Spiega in una o due frasi perché, secondo il brano citato sul libro di Madison Grant, Grant non esercitò la professione di avvocato dopo aver studiato giurisprudenza.

• Brano citato:
#####

25 settembre 2015 12:09

Il guaio è se lo scopre Donald Trump. L’anno prossimo, mentre le elezioni degli Stati Uniti diffonderanno la loro luce sull’occidente, compirà cent’anni un libro che ha influito come pochi altri sulla vita di quel paese, e che in molti poi hanno voluto dimenticare.

Il suo autore, Madison Grant, era nato nel 1865 a New York, in una di quelle famiglie che si ritenevano patrizie perché erano sbarcate qui nel seicento, quando bisognava essere molto poveri per voler emigrare su quest’isolotto selvaggio.

Grant studiò giurisprudenza a Yale e alla Columbia, non esercitò la professione di avvocato perché non ne aveva bisogno e si dedicò soprattutto alla caccia grossa. Nel 1916, ormai cinquantenne, pubblicò la sua opera magna: si chiamava The passing of the great race, la caduta della grande razza, e fu un successo.

La grande razza era ovviamente quella bianca e il libro lamentava la sua presunta decadenza. Per spiegarla cominciava classificando i “caucasoidi”, di gran lunga superiori ai “negroidi” e ai “mongoloidi”, in tre tipologie. I “nordici” erano i migliori, poi venivano gli “alpini” e infine, come una piaga viziosa, pigra e stupida, i “mediterranei”: greci, italiani e spagnoli.

#####

• Dati forniti:
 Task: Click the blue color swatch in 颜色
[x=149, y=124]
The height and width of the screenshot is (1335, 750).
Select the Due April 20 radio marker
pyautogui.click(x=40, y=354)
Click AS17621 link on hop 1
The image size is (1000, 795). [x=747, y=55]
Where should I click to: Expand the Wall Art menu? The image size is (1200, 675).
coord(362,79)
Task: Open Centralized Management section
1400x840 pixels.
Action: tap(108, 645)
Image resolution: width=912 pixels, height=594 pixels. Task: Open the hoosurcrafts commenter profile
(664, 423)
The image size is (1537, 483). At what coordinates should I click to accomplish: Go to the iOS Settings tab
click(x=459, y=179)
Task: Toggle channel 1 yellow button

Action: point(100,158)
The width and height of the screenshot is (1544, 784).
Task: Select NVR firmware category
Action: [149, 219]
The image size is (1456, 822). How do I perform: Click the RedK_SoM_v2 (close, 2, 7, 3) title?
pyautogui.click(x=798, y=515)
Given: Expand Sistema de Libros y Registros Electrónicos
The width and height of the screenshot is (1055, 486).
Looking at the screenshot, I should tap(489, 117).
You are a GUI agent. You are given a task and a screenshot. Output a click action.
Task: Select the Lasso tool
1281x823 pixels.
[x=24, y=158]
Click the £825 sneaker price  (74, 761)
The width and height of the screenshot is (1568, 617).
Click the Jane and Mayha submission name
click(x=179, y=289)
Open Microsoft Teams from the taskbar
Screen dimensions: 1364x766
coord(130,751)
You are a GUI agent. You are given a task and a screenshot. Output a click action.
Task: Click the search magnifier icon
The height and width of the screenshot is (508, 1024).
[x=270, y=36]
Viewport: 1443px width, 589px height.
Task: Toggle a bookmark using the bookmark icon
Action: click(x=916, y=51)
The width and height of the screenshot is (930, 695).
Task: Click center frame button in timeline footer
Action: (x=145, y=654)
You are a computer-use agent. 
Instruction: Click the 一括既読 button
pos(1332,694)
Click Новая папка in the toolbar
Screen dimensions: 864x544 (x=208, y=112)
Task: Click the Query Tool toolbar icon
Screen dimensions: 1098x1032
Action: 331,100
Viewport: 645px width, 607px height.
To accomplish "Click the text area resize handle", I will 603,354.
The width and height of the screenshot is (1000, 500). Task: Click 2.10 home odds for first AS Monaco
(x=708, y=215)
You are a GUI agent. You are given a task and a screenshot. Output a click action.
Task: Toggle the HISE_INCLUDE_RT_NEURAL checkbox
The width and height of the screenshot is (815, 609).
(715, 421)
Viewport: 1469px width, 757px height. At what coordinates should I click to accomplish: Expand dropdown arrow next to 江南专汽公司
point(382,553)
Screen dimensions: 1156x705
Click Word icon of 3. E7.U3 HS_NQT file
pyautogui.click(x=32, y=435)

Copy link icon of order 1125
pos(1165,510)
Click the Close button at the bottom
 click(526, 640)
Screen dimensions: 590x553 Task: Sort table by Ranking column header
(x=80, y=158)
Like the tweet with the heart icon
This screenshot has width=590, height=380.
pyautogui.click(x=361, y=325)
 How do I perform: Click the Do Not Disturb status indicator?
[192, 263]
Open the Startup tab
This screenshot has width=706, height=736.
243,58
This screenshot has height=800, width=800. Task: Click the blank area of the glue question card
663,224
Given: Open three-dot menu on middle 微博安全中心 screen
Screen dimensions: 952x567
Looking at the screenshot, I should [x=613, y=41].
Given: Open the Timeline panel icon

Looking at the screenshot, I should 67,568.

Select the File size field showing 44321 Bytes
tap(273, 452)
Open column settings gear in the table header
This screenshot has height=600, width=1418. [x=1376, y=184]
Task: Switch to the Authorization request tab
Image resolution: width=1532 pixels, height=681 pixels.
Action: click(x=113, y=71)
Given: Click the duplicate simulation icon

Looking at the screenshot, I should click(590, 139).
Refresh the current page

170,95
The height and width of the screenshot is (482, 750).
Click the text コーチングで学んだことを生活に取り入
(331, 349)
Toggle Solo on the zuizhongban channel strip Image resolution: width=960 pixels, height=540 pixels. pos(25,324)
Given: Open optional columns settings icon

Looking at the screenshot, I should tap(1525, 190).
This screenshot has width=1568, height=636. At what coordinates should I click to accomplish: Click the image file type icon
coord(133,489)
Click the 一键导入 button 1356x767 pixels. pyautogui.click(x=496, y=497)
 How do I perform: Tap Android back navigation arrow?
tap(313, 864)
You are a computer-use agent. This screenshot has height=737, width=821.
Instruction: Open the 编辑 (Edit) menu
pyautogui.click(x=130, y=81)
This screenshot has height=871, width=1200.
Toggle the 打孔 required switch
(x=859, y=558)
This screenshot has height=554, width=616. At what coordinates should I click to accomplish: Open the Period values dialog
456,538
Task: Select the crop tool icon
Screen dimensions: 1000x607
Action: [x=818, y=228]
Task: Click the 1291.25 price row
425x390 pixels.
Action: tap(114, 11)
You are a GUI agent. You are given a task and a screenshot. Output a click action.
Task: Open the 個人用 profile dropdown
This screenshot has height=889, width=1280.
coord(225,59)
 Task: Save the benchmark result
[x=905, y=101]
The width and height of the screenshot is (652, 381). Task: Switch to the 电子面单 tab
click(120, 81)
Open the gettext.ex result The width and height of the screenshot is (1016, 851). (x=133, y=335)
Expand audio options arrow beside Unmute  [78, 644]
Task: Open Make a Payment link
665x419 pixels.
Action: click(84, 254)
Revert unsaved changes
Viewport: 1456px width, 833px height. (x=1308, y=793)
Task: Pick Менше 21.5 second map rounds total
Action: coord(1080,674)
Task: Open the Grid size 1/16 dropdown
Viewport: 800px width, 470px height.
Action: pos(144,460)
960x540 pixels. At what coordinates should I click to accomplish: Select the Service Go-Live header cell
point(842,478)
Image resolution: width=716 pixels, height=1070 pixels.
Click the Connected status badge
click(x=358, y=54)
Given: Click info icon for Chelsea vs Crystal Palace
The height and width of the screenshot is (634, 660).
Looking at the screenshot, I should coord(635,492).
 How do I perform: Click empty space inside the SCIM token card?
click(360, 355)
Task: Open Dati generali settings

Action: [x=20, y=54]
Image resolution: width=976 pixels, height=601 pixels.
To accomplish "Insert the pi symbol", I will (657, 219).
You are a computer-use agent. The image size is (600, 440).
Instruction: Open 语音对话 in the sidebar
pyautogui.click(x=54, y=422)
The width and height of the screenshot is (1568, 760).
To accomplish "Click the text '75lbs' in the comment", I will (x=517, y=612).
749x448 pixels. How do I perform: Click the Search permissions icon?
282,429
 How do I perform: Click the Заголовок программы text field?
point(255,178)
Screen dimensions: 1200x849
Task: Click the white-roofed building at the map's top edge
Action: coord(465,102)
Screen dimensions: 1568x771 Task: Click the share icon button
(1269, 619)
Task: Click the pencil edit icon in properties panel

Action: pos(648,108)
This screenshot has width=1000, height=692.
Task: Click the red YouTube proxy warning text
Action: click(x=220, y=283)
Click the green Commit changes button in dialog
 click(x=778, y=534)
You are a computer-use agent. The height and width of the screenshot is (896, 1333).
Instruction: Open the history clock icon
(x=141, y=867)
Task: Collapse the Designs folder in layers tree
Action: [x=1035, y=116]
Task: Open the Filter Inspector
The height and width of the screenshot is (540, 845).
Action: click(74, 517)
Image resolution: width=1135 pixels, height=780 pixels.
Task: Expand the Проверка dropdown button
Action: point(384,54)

#####

• Risultato dell'esercizio: Grant non esercitò la professione di avvocato perché non ne aveva bisogno. Si dedicò invece soprattutto alla caccia grossa.